Task requirements: If a line in the data below holds the word "magnifier", include it in the count. Give only the final number.

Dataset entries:
===============

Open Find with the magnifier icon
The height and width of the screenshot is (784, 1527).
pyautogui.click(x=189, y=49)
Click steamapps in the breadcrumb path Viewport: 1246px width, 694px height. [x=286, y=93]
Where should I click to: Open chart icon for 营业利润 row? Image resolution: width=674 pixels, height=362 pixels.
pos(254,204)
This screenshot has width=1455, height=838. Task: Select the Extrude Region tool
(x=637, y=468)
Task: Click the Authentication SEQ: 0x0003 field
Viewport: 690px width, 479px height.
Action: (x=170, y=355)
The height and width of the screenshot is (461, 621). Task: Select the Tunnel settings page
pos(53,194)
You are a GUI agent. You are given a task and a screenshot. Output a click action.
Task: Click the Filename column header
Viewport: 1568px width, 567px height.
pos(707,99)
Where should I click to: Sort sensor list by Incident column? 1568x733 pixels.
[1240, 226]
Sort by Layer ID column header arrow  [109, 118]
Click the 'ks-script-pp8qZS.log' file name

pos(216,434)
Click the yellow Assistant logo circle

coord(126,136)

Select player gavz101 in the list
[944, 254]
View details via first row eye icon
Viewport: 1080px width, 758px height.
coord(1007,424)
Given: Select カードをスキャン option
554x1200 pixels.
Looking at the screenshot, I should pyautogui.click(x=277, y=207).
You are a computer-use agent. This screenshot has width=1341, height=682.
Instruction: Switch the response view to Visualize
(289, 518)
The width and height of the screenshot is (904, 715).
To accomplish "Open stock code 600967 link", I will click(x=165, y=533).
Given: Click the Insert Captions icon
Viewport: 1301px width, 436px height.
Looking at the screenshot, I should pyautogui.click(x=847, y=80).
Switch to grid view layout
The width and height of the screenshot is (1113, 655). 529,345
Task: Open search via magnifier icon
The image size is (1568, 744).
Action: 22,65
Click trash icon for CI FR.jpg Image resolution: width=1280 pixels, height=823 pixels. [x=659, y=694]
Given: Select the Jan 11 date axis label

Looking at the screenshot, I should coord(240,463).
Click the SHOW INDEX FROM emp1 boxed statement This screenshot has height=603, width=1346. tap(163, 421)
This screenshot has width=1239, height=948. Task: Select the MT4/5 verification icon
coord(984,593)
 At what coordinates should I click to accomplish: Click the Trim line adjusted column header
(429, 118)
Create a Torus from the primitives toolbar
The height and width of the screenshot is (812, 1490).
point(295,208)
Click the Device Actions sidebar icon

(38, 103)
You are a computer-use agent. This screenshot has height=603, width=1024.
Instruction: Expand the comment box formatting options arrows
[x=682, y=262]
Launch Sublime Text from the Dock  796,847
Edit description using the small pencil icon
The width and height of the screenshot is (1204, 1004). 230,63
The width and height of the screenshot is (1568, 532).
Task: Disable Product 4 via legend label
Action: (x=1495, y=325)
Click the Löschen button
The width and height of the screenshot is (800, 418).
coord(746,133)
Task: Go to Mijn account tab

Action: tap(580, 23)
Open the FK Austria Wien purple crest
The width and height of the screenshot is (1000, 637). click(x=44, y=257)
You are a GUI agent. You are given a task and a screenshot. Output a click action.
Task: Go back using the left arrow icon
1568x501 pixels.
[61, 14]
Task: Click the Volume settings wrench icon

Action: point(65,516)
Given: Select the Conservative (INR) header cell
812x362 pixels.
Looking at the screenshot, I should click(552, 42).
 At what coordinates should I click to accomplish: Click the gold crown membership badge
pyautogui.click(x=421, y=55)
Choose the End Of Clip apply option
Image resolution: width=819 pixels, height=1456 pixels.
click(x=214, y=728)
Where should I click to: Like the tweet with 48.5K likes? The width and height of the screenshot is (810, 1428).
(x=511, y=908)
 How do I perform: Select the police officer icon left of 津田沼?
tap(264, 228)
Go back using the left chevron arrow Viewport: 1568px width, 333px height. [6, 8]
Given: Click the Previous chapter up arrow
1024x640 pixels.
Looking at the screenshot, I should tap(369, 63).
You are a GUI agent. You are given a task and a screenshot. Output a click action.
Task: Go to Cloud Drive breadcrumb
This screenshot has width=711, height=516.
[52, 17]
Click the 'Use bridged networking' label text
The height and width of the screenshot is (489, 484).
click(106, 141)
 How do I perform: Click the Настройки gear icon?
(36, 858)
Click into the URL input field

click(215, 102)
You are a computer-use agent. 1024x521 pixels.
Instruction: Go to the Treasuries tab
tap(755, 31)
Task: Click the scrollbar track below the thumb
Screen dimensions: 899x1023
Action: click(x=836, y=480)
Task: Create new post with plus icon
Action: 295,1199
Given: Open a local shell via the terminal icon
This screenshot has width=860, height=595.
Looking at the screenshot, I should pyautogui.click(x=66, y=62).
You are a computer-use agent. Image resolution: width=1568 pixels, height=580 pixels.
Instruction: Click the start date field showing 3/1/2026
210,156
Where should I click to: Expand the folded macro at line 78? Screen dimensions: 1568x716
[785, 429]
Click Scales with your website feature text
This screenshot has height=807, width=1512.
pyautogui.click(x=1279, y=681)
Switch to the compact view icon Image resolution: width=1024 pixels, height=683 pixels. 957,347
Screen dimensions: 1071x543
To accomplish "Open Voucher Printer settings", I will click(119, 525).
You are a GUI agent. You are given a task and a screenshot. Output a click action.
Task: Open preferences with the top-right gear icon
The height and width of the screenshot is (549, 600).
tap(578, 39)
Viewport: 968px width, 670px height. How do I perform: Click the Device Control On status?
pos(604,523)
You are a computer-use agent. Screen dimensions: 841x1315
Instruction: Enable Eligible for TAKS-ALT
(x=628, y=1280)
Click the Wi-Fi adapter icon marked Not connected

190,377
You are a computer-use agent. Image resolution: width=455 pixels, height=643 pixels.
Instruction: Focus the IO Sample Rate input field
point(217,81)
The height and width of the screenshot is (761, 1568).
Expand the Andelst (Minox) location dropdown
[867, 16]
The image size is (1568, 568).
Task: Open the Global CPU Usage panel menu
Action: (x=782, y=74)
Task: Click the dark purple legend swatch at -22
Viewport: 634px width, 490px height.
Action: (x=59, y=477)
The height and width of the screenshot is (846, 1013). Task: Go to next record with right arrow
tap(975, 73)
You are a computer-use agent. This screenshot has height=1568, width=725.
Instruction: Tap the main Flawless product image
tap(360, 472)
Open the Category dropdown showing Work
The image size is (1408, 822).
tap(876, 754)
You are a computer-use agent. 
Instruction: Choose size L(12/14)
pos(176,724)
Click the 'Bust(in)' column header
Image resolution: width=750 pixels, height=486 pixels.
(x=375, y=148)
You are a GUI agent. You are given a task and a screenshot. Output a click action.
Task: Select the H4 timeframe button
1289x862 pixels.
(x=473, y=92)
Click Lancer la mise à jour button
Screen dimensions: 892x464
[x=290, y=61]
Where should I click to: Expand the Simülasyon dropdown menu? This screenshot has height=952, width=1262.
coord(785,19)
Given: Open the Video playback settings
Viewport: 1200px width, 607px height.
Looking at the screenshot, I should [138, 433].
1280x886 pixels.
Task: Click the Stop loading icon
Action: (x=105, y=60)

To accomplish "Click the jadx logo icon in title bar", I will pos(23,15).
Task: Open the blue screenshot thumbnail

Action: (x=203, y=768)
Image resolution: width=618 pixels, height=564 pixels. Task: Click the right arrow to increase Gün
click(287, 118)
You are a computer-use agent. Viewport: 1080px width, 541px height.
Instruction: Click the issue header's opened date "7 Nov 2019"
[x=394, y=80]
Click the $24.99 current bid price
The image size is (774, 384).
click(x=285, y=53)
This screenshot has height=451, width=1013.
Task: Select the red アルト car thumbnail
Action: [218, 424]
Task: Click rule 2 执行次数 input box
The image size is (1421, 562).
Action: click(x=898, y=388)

===============

Answer box: 2